Just two years ago, in 2003, Niger amended outlawed slavery, ruling it a crime punishable with up to 30 years in prison. The Economist reports that a chieftain in western Niger, faced with this jail term, offered to free 7,000 slaves held by him and his clansmen in a public ceremony. But the government in the week leading to the March 5th event feared that such a large release of slaves would draw international attention to the filthy trade's existence in Niger. It declared that slavery does not exist in Niger and the ceremony was cancelled.

The problem gets worse when you consider that slavery also exists in Chad, Mali, Sudan and Mauritania. Woe to those who believe that this trade is at an end as I had for many years. Most of us associate slavery with the transatlantic trade that fed the plantations of the Americas and ended in the 19th century. If only it were so. Slaves still exist and many never left on a ship but were enslaved in Africa."...

This issue depresses and infuriates me.
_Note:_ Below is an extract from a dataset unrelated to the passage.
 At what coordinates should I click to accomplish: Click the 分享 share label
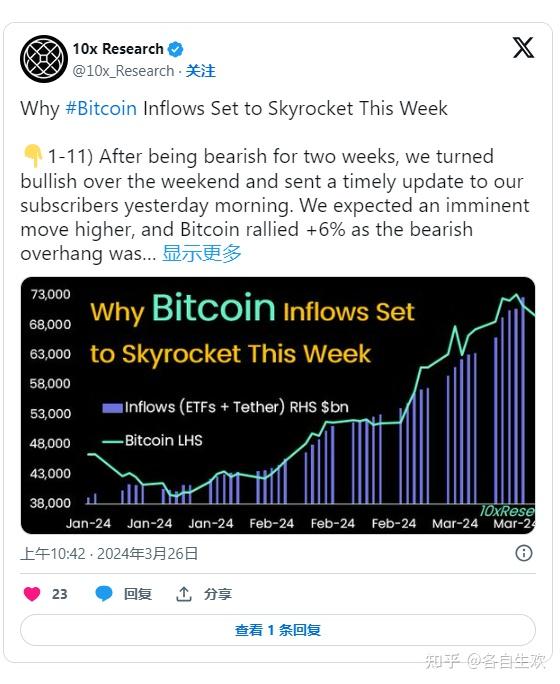[218, 594]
What am I to do? Where are the Edmund Dene Morels of our time, the African versions especially? We have a Kenyan Nobel Prize winner running around decrying the cutting down of trees; an AU that says that Africa is ready to manage her own problems (with Western cash of course); billions of dollars in aid; Commissions for Africa; rock star concerts to Make Poverty History; a massive evangelical movement that announces to all and sundry that it is proof of a moral awakening; and yet here is slavery alive and well among us.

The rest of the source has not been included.